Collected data
-- Opening Marker --
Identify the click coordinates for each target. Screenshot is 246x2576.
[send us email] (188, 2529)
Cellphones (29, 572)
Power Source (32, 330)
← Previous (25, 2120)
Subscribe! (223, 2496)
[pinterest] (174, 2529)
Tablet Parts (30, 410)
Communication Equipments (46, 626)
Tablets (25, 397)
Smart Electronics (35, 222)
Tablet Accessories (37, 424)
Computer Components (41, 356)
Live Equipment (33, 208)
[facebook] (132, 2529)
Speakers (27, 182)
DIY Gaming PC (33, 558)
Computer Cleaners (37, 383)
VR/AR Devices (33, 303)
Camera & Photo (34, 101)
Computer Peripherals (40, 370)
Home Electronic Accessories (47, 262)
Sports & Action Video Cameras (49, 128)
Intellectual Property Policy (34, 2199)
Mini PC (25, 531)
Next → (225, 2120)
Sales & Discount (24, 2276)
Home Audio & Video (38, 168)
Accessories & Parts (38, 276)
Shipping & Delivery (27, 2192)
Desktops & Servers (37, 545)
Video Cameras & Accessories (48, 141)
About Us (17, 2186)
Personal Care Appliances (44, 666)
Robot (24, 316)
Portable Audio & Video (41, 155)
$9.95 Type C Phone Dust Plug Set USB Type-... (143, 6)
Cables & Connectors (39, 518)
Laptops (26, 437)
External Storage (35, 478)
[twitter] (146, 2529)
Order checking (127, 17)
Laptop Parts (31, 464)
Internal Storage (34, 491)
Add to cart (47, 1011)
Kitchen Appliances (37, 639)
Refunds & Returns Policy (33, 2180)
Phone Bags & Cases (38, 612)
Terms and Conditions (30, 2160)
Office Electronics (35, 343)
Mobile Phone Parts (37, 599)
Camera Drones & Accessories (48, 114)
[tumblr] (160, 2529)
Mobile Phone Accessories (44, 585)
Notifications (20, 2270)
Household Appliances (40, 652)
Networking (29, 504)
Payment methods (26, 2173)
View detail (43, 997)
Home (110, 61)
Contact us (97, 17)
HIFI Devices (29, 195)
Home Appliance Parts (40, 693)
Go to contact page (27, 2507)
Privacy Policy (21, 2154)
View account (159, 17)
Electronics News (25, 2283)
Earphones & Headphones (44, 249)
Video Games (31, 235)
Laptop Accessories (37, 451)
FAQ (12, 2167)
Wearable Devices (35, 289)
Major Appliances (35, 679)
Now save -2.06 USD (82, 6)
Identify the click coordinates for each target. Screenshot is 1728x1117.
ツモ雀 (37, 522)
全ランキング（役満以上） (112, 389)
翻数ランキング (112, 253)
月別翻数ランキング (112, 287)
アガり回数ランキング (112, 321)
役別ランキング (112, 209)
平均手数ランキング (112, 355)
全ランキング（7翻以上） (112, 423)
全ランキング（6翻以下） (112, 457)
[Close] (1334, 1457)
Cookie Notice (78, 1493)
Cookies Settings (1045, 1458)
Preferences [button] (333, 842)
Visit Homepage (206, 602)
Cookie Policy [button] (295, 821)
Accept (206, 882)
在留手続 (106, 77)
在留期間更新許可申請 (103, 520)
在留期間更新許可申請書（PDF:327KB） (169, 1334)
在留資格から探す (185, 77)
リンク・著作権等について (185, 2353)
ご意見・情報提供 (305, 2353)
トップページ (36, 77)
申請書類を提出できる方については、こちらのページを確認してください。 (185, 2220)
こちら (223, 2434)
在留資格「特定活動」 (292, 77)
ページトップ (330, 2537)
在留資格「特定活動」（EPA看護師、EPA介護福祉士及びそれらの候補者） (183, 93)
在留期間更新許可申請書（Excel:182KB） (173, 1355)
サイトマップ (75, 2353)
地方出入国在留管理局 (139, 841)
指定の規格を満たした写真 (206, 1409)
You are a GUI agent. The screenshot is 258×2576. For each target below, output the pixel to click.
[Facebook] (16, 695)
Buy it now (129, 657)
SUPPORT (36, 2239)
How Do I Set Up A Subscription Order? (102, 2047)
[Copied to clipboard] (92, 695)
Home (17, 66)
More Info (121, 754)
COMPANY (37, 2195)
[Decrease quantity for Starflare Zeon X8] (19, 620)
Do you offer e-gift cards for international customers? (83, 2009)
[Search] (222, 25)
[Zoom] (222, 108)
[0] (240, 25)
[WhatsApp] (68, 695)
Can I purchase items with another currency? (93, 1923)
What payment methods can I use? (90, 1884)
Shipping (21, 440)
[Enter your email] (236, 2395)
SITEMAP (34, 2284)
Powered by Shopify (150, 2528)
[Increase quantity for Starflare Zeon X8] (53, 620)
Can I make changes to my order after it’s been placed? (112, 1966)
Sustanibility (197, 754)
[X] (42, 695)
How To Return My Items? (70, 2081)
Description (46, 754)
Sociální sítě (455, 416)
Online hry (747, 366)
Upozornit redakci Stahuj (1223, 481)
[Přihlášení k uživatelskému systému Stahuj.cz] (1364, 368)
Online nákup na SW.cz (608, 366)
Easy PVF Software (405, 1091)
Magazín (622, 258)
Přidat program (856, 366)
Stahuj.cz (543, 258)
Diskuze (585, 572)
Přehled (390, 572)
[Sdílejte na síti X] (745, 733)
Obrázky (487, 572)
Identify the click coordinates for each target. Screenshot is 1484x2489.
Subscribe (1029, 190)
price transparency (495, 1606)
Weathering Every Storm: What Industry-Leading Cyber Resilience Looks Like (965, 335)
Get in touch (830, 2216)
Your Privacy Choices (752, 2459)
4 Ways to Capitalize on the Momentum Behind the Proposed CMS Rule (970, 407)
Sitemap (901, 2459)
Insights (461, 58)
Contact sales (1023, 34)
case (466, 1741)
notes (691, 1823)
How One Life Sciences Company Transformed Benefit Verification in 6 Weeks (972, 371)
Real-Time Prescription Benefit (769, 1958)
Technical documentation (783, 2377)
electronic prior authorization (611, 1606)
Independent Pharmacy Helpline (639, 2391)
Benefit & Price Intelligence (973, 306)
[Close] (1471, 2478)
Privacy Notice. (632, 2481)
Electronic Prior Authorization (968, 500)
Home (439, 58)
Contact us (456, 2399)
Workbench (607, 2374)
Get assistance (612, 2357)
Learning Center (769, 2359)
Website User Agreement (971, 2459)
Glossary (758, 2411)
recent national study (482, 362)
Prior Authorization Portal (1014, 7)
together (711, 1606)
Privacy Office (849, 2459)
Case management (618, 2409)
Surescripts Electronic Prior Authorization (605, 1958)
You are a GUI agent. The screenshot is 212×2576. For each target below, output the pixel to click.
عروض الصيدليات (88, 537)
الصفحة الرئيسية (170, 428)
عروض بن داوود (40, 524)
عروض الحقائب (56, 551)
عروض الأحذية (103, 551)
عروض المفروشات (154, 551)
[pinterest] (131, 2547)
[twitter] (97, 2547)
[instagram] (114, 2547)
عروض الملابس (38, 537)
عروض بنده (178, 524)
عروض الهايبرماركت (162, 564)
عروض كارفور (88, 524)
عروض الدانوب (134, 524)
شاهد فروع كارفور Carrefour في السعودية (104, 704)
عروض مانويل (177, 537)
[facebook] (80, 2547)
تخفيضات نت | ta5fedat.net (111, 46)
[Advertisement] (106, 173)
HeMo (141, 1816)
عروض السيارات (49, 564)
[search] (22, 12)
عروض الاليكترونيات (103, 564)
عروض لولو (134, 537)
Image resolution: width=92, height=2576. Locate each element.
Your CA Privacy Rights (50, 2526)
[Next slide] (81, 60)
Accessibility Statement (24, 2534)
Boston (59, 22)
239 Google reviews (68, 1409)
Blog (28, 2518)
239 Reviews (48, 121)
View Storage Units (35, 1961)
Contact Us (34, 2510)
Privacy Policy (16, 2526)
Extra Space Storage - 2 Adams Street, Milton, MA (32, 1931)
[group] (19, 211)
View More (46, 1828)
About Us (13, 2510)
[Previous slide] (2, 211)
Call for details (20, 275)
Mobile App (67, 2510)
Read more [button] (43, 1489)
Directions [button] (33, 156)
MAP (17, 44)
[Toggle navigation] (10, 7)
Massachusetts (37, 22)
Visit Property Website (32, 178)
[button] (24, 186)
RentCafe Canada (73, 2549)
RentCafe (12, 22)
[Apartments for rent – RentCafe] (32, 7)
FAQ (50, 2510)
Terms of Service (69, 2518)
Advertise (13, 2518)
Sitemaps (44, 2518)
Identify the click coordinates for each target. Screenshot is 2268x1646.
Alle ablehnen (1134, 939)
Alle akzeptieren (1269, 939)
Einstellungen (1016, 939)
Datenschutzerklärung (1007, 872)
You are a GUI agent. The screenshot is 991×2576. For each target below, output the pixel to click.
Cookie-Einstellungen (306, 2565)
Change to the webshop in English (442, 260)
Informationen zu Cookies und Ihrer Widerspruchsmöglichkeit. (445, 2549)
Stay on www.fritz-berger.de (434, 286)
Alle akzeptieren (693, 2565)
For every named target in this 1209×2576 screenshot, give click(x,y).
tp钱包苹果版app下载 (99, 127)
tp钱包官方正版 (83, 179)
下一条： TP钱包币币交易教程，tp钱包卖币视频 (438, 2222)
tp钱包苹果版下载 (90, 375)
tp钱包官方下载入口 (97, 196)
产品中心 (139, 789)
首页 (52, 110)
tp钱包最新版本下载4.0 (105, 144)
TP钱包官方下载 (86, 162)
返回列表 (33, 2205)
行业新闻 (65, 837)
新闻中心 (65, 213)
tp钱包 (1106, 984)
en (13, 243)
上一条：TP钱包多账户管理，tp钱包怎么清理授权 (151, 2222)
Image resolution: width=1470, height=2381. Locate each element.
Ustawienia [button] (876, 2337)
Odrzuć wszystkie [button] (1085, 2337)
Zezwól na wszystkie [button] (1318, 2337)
-- Closing Marker --
■ WORK ITEM ■
After locating the line holding "What payment methods can I use? (90, 1884)" above, output exactly that line and every line after it through the line holding "[Increase quantity for". Include nothing else.

■ EXERCISE SOLUTION ■
What payment methods can I use? (90, 1884)
Shipping (21, 440)
[Enter your email] (236, 2395)
SITEMAP (34, 2284)
Powered by Shopify (150, 2528)
[Increase quantity for Starflare Zeon X8] (53, 620)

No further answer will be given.